Keith Bruce, five stars

THERE was much I was unable to catch at this year’s Tectonics weekend curated by the BBC SSO’s Principal Guest Conductor Ilan Volkov and Counterflows artistic director Alasdair Campbell, including any performance by the orchestra. But I shall treasure my time there fondly for the unforgettable performance of Tetsuya Umeda. The Japanese sound-artist, equally at home in a gallery or improvising group, made a sonic installation in the Old Fruitmarket that was a riveting experience. His live chemistry and physics set involved a shopping trolley, stainless steel buckets, catering-sized tin cans, goldfish bowls, electric hobs, a horn and a few bottles, with power from a car battery as well as the mains. To these he added water, dry ice, and other ingredients (presumably none of them noxious in view of the audience proximity) and amplified the results. This was John Cage’s performance piece Water Walk taken as a starting point, with the theatrical practice of composer Heiner Goebbels a way mark on the road. Apparently it has taken the Tectonichaps years to get him to Scotland, and I can’t overstate how pleased I was that they did.

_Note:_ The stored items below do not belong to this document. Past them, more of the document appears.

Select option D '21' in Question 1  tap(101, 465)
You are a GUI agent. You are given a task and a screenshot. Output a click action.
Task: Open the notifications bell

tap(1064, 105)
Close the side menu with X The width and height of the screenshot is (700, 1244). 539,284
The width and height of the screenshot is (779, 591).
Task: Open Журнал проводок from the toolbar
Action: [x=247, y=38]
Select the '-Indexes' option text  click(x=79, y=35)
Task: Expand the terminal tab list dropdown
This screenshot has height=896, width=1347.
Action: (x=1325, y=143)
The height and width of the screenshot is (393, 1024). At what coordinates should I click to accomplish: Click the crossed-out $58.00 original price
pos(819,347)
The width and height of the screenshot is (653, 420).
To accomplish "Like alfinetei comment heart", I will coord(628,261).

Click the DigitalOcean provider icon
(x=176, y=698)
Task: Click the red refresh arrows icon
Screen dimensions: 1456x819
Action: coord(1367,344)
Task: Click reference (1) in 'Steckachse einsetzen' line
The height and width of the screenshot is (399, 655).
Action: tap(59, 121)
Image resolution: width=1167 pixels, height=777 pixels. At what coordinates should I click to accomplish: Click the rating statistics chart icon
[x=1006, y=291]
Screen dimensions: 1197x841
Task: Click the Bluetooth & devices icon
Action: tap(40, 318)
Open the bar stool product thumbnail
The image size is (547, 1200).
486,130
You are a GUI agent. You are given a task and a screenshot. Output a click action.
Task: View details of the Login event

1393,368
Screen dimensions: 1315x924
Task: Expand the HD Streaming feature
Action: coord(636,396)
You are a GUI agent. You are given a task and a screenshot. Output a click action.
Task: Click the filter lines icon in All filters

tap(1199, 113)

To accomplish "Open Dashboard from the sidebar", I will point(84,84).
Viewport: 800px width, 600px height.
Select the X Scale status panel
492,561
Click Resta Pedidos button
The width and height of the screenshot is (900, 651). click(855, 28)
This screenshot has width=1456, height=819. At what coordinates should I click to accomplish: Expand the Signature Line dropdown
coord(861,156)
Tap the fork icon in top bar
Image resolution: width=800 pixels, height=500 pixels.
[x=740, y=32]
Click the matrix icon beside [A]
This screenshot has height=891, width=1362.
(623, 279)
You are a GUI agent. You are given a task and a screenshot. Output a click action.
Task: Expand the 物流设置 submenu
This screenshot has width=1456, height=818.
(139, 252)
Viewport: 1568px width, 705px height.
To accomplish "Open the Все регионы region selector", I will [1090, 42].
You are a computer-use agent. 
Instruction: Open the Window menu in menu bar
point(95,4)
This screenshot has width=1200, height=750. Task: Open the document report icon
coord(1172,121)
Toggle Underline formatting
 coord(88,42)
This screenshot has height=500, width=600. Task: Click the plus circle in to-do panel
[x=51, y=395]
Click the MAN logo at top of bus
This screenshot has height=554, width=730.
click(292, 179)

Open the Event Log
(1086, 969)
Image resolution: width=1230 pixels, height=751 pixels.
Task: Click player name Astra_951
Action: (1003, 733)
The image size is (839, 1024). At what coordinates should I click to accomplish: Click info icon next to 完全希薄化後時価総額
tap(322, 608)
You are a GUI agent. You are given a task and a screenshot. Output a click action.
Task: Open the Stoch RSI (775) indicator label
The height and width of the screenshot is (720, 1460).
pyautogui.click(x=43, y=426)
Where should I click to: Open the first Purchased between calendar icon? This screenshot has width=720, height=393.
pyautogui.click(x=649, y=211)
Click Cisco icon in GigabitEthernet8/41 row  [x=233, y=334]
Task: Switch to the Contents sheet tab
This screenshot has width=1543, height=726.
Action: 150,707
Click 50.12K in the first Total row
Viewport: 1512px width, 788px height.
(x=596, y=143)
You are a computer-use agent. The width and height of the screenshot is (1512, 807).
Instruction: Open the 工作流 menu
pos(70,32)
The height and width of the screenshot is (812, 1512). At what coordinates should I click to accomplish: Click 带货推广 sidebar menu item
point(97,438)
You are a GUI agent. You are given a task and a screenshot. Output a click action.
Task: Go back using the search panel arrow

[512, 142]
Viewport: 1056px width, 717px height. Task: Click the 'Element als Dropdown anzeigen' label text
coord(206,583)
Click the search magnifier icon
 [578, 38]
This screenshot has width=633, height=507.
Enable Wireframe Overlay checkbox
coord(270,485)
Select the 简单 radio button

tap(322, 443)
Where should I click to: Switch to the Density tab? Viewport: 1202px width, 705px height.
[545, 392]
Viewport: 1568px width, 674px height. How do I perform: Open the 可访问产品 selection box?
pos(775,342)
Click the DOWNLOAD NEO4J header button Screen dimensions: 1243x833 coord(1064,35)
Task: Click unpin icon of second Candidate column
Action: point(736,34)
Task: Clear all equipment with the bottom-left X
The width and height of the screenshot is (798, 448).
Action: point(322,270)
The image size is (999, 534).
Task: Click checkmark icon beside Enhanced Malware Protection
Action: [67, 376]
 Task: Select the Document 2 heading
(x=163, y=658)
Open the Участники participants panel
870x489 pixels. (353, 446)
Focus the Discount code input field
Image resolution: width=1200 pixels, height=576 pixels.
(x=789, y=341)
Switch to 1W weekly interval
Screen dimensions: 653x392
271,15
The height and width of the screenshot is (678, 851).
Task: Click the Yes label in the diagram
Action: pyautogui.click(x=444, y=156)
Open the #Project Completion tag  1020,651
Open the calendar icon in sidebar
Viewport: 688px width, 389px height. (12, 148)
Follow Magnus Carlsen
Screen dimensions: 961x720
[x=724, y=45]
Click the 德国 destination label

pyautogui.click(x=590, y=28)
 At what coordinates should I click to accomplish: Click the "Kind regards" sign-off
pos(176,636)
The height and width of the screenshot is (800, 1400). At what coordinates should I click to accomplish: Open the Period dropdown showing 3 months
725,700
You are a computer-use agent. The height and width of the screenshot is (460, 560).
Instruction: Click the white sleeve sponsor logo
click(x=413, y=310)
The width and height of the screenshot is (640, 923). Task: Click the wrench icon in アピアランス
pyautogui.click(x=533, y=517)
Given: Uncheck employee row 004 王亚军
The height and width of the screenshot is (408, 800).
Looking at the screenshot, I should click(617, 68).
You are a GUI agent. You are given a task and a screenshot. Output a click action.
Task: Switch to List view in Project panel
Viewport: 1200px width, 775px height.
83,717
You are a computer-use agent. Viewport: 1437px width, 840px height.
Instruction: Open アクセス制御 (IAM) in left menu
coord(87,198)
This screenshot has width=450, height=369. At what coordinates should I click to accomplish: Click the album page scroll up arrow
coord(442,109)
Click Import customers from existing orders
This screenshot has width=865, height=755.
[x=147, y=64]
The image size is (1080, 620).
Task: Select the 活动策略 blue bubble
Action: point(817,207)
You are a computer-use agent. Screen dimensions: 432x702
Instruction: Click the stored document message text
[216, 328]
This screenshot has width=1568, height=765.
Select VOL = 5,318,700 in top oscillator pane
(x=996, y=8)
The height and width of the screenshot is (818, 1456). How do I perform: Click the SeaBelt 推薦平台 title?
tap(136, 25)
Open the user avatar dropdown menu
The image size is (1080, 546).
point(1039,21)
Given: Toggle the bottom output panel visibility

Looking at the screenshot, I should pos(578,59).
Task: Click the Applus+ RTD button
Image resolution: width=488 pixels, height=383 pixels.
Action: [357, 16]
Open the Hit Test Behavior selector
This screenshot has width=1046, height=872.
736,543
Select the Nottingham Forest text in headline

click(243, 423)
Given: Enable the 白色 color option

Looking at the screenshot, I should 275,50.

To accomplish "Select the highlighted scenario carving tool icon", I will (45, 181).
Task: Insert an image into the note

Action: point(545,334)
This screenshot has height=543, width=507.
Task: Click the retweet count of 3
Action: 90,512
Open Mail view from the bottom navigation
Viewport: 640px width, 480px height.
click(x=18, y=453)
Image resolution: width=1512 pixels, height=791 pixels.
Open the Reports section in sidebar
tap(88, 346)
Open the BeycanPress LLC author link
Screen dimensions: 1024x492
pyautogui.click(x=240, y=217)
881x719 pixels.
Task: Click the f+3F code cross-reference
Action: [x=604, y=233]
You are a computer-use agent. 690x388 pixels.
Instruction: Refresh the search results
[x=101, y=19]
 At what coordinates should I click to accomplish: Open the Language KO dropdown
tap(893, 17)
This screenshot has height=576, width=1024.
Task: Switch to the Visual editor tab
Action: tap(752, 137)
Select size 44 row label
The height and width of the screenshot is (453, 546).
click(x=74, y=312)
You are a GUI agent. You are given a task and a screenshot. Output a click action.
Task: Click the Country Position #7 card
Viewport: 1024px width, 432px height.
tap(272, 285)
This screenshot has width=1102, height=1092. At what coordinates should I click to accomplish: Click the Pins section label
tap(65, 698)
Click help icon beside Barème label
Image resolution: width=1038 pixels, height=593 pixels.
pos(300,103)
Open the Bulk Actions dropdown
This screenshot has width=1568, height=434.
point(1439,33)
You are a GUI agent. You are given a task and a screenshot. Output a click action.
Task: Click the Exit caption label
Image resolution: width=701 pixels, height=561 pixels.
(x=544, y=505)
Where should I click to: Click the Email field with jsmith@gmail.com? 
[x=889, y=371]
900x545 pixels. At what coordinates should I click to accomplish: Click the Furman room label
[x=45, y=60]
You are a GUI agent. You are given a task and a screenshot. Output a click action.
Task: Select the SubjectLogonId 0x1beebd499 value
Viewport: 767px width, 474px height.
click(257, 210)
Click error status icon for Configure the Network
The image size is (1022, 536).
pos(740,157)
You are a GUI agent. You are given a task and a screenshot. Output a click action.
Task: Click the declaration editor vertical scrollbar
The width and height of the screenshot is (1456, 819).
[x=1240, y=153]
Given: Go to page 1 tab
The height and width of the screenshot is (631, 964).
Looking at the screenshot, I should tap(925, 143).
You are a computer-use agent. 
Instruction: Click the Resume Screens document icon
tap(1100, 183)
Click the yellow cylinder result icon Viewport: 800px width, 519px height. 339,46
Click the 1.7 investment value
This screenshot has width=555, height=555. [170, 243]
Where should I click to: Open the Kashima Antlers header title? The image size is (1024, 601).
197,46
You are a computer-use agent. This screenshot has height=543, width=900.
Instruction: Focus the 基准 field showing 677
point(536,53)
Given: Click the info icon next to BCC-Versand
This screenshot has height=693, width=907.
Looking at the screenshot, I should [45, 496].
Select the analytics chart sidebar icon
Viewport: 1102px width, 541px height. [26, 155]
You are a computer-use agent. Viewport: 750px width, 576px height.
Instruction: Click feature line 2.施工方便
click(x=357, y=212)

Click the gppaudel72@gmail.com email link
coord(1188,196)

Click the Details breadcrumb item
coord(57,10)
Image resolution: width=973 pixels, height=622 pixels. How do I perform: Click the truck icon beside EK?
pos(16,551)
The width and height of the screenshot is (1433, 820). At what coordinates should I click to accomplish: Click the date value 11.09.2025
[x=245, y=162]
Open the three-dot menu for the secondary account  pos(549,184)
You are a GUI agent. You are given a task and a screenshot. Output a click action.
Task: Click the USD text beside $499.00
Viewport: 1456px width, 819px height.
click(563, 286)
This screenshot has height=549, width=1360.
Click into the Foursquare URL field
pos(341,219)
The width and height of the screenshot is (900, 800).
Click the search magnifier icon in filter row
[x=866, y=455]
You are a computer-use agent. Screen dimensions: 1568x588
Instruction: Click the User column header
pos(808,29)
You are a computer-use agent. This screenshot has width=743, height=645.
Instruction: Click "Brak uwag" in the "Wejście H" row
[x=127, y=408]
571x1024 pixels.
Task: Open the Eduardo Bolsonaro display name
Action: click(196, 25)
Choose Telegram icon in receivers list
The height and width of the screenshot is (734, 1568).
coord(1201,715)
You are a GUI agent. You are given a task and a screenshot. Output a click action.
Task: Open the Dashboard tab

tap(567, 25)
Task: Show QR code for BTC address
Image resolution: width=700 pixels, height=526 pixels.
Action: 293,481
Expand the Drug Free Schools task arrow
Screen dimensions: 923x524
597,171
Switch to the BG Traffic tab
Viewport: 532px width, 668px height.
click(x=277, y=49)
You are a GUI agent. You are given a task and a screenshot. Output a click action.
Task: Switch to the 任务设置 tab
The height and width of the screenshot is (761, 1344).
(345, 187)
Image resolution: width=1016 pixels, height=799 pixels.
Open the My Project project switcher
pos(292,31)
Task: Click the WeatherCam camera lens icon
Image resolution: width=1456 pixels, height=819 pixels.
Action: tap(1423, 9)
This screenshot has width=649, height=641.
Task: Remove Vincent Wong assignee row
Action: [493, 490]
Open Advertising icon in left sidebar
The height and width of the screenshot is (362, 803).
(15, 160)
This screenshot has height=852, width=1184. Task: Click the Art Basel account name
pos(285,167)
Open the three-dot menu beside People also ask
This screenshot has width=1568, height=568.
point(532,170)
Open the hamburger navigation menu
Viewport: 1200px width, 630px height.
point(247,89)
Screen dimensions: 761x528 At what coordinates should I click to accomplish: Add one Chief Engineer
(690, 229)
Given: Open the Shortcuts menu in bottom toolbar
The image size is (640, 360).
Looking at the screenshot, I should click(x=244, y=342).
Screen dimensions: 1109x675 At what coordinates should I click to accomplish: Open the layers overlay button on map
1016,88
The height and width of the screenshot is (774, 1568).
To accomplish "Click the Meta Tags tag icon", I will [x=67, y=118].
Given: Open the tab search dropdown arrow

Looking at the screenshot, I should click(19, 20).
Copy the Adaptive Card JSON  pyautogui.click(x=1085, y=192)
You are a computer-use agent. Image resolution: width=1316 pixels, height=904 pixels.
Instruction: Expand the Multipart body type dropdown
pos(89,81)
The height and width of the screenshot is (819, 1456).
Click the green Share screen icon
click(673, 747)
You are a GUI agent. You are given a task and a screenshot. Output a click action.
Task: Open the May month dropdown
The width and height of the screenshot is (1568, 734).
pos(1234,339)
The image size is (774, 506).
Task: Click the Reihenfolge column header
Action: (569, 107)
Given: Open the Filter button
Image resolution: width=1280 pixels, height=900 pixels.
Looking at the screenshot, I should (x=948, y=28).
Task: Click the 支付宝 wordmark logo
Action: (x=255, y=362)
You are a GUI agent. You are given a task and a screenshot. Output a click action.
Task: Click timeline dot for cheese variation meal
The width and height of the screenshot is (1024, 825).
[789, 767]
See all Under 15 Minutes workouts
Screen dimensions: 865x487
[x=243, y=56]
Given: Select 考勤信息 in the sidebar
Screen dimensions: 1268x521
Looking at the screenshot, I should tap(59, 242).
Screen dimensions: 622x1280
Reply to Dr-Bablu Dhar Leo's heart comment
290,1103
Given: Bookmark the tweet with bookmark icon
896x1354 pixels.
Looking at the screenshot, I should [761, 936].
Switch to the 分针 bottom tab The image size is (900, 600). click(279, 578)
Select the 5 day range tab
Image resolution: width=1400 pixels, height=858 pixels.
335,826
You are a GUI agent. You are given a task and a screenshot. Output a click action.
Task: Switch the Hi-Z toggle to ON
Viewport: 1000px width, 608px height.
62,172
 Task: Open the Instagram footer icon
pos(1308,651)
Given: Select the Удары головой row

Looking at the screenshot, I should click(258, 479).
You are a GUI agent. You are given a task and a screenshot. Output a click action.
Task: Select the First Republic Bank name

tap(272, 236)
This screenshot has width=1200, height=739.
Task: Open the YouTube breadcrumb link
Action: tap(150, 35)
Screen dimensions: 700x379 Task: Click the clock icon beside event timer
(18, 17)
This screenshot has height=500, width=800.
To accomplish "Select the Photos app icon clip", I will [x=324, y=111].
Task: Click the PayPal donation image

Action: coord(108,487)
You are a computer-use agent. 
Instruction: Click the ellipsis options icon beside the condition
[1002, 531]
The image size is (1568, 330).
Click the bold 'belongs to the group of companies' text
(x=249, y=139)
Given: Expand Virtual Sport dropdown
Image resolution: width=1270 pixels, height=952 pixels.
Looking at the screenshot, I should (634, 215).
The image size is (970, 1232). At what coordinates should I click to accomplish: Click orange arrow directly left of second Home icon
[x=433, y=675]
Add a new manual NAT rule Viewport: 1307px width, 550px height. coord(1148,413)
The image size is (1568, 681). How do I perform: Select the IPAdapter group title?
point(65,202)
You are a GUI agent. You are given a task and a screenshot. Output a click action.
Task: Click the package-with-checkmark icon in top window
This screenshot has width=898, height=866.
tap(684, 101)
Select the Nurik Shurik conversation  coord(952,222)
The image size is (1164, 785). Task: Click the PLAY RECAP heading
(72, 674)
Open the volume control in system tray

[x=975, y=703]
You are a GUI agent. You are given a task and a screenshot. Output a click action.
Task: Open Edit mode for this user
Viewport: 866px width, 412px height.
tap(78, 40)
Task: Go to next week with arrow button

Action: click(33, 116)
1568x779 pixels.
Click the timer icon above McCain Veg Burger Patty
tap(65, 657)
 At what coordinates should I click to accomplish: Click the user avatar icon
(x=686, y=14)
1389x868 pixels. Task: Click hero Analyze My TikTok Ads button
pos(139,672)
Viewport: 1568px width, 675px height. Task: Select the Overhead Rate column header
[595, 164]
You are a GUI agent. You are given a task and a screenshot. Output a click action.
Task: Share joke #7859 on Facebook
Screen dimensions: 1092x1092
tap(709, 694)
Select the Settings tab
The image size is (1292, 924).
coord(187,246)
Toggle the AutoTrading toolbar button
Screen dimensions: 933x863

On any other Saturday, Nathalie Forget and her ondes Martinot would, have stolen the show with her performance of Bernard Parmegiani’s Outremer, which demonstrated how the proto-synthesiser we sometimes hear in an orchestral context is capable of so much more than being an exotic addition to the score. Her Old Fruitmarket performance, in all its retro-gear gorgeousness, was followed by Joe Posset’s Grand Dictaphone Jaxx for Four Players in which the composer was joined by duo Acrid Lactations and performer Ant Macari, sporting a dubious head-wound and with a destructive attitude to his own clothes. The dictaphones, which were hard to see, were latterly superseded by megaphones, which were both very visible and audible.

In the Grand Hall between those performances, Anton Lukoszevieze played the world premiere of Lithuanian composer Rytis Mazulis’s cello and tape work, Solipse, whose extreme minimalism illustrates the solipsism of creativity just as he intended. But only, Tectonics teaches, on his specific path.